By David Dent
Avery Quinn (Jaclyn Betham) is a girl on the run – she’s on foot, she’s armed, and she’s being chased by the cops. She comes across a sorority house where supervisor Gwen (April Bogenschutz) is shooing out the last of the rather long in the tooth students following a pre Spring Break party.
The police catch up with Quinn at the house and we find out that she scarpered after shooting five people in a cabin in the woods, which was surprising because basically Avery was a good girl. However the armed and seriously deranged interloper now seems to be anything but, and after a tussle and with one of the cops shot dead, she holds everyone else hostage while rambling about a game she was playing, where she was the only survivor, and a mysterious being called the Sandman. The others immediately pick up that Avery’s delusion may stem from a diet of too many scary movies, but she maintains that it’s all real, and to prove it utters the words which summon the entity.
Turns out she’s not kidding; the Sandman, looking like a cross between Freddy Krueger and Wyatt Earp, arrives and kills Avery. The only way for the rest of the house to stay alive is to keep their (Poundshop electric) candles alight until dawn; and stick together.

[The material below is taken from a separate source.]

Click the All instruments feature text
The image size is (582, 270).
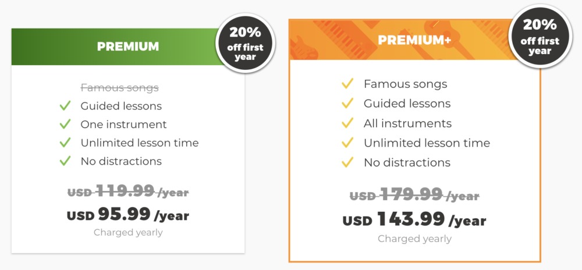[x=407, y=123]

But the Sandman’s MO seems to consist of dividing and conquering, by getting into the noodles of his victims and exploiting their inner fears, which are then used to despatch them. Gwen’s abiding fear is that her prom queen days are behind her, prompting her to fantasise about pulling the skin of her face off; a couple pair off to get it on, resulting in a rather out of control whipping session; and another girl’s jogger rape nightmare results in her literally dying by running on the spot. One of the group, Carter (Bishop Harry) has to confront his sexual orientation, and Chelsea (Erin White), who’s in a mixed race relationship, realises that she only took up with her black boyfriend (TJ Jackson) to annoy her parents.

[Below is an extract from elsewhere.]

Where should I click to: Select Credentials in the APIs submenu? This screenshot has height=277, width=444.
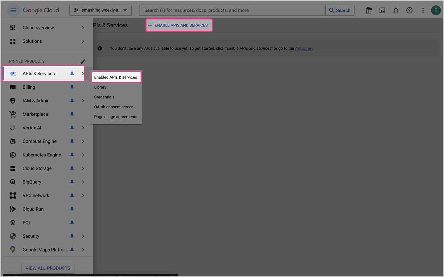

Director Chase Smith is to be congratulated with doing something a little different with the rather hackneyed ‘Elm St’ dream state horror movie. He throws the audience straight into the action, not really stopping to build characters or establish much exposition, letting viewers work out what’s happening as the movie progresses. This is more a psychological piece than an out and out horror movie, played out on one cramped set, although it does involve a rather familiar fright flick dream demon and menaced (sort of) teens setup. ‘Bring Me a Dream’ is ok, but it’s not going to lose anybody a good night’s sleep.
Bring Me a Dream is available now on Digital Platforms.